Many of the borough’s publicans in the early 19th century would have brewed their own beer and ale. At that time, ale was a hop-free malt liquor quite distinct from hopped beer. The ingredients for brewing were often locally sourced. There was, for example, a large hop garden where Waverley Avenue now is in Gedling village. Similarly, local farmers and specialist merchants provided the malted barley which was the key ingredient for both ale and beer.
The trade of maltster often seems to have prospered regardless of the area’s economic ups-and-downs. One such trader was William Robinson of Home Farm, on Oxclose Lane in Bestwood. Like many businessmen at the time, he had a number of sources of income from different occupations, his including farmer, wool merchant, maltster and brickmaker. When commercial opportunities arose, maltsters were well placed to benefit from the acquisition of breweries and public houses.
Robinson’s son, John Daniel Robinson (1839-1929), was an entrepreneur with several successful businesses to his name. The urban growth of the mid-nineteenth century created a growing market for low-cost beers of consistent quality delivered direct to local public houses and off-licences. In 1875, Robinson founded the Daybrook Brewery, which was developed into an industrial operation by the construction of a state-of-the-art brewery complex, designed by local architect and engineer Herbert Walker in 1881. Water was extracted from a deep well under the site. In 1890, Robinson sold the business to the Home Brewery Company Limited, a financial vehicle established for the purchase and whose name retained the original connection to Home Farm. Robinson went on to establish the Daybook Laundry and was also involved in the tobacco trade and in cement production.
The Art Deco office building on Mansfield Road in Daybrook, designed by local architect T. C. Howitt and completed in 1936, has a Grade II listing.
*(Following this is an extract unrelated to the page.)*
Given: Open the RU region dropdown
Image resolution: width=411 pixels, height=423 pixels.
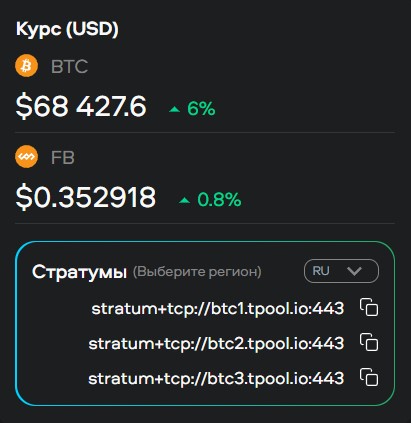Looking at the screenshot, I should click(x=341, y=271).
The Home Brewery Company was sold to Scottish & Newcastle in 1986, along with nearly 450 pubs and the unique identity of Home Ales was gradually phased-out. Brewing ceased on the site in 1996 and the administration building was subsequently adapted by Nottinghamshire County Council for use as office space. Howitt also designed the Vale Hotel at Daybrook for the brewery. The pub, also an Art Deco design, opened in 1937 and has survived the closure and sale of the brewery. It is also a listed building.
John Robinson became a Justice of the Peace and was also High Sheriff of Nottinghamshire in 1901, receiving a knighthood in 1905. A keen country sportsman, in 1890 Robinson purchased the stud farm at Worksop Manor, where he bred race horses. His horses would go on to win the Derby, the 2000 Guineas, the Ascot Gold Cup and the Kentucky Derby. Unfortunately, a horse racing accident led to the death of Sir John’s son, John Sandford Robinson, in 1898. The John Robinson Alms-houses on Mansfield Road in Daybrook were built in his memory.
A less well-known part of the Borough’s brewing history sits at the junction of Marhill Road and Primrose Street in Carlton. Built as the Carlton Brewery in 1899, the building is unmistakable as a design by noted local architect Watson Fothergill. Operated by the Vickers family who ran the Black’s Head in Carlton Square, the brewery was short-lived and was sold in 1909. Now a listed building, it became a laundry, dye factory and printworks and has since been converted to residential accommodation.
Of the twenty-eight public houses recorded in the borough in 1823, seventeen are still trading on the same site, or as re-builds very close by. A significant number of these survivors still bear the same name as they did then (see the following table). Several have recently closed. The fact that more than half of the pubs noted in 1823 still exist almost two hundred years later is a remarkable example of continuity in the heritage of the borough.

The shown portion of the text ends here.